# Suchen in IMAP Ordner mit Unterordner Outlook 2003



## dwex (8. April 2009)

Hallo Leute,

ich arbeite seit einiger Zeit mit IMAP-Konten in meinem Outlook 2003 - was mich furchtbar stört ist die Tatsache, dass wenn ich nach etwas suche mir Outlook nur im jeweils aktiven Ordner des IMAP-Kontos sucht - jedoch nicht in dessen Unterordner.

Kann man das irgenwie bewerkstelligen, dass Outlook das komplette IMAP-Postfach nach einem Suchbegriff durchsucht.

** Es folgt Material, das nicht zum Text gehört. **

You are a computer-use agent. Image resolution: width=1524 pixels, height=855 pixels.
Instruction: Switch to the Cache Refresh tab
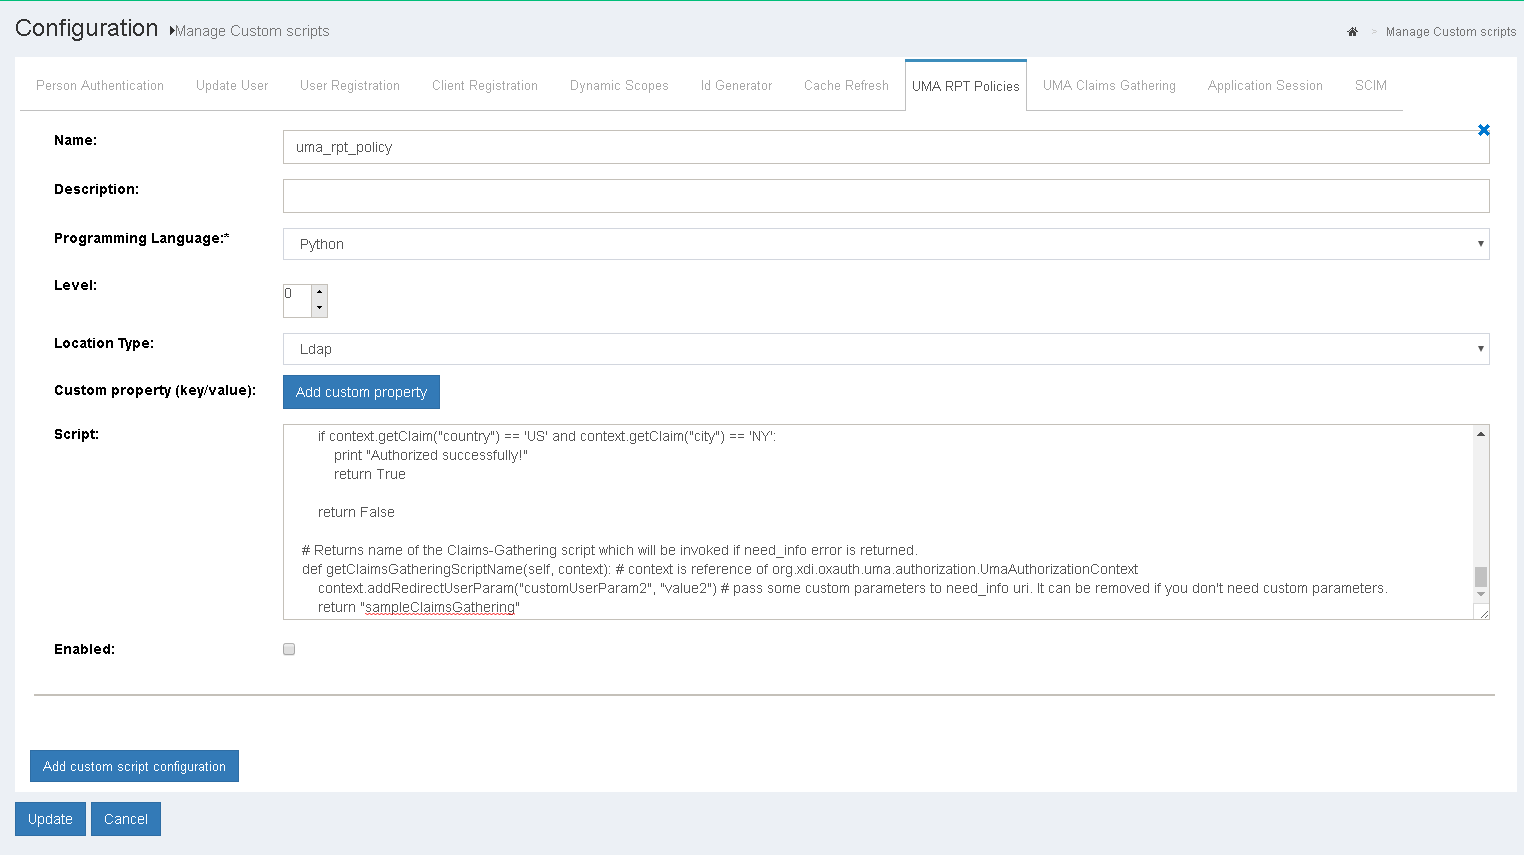pyautogui.click(x=845, y=85)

Vielen Dank für euer Hilfe!


----------



## alexanderthiel (9. April 2009)

Hi,
Probiere mal mit "Erweiterte Suche" mit dem Häckchen "Untergeordnete Ordner mit einbeziehen".


----------



## dwex (9. April 2009)

Hallo,

vielen Dank - mit der "erweiterten Suche" klappt es.
Hast du vielleicht noch eine Idee - wie ich die in das Suchfeld in der buttonleiste bekomme?


----------



## alexanderthiel (10. April 2009)

Hallo,

Du musst mit der Maus in die Buttonleister zeigen, dann rechte Maustaste auf "Angepassen"  drrücken und dann den Befehle heraussuchen. Dann die Maus auf diesen Befehlen zeigen und in die Buttonleiste ziehen.


----------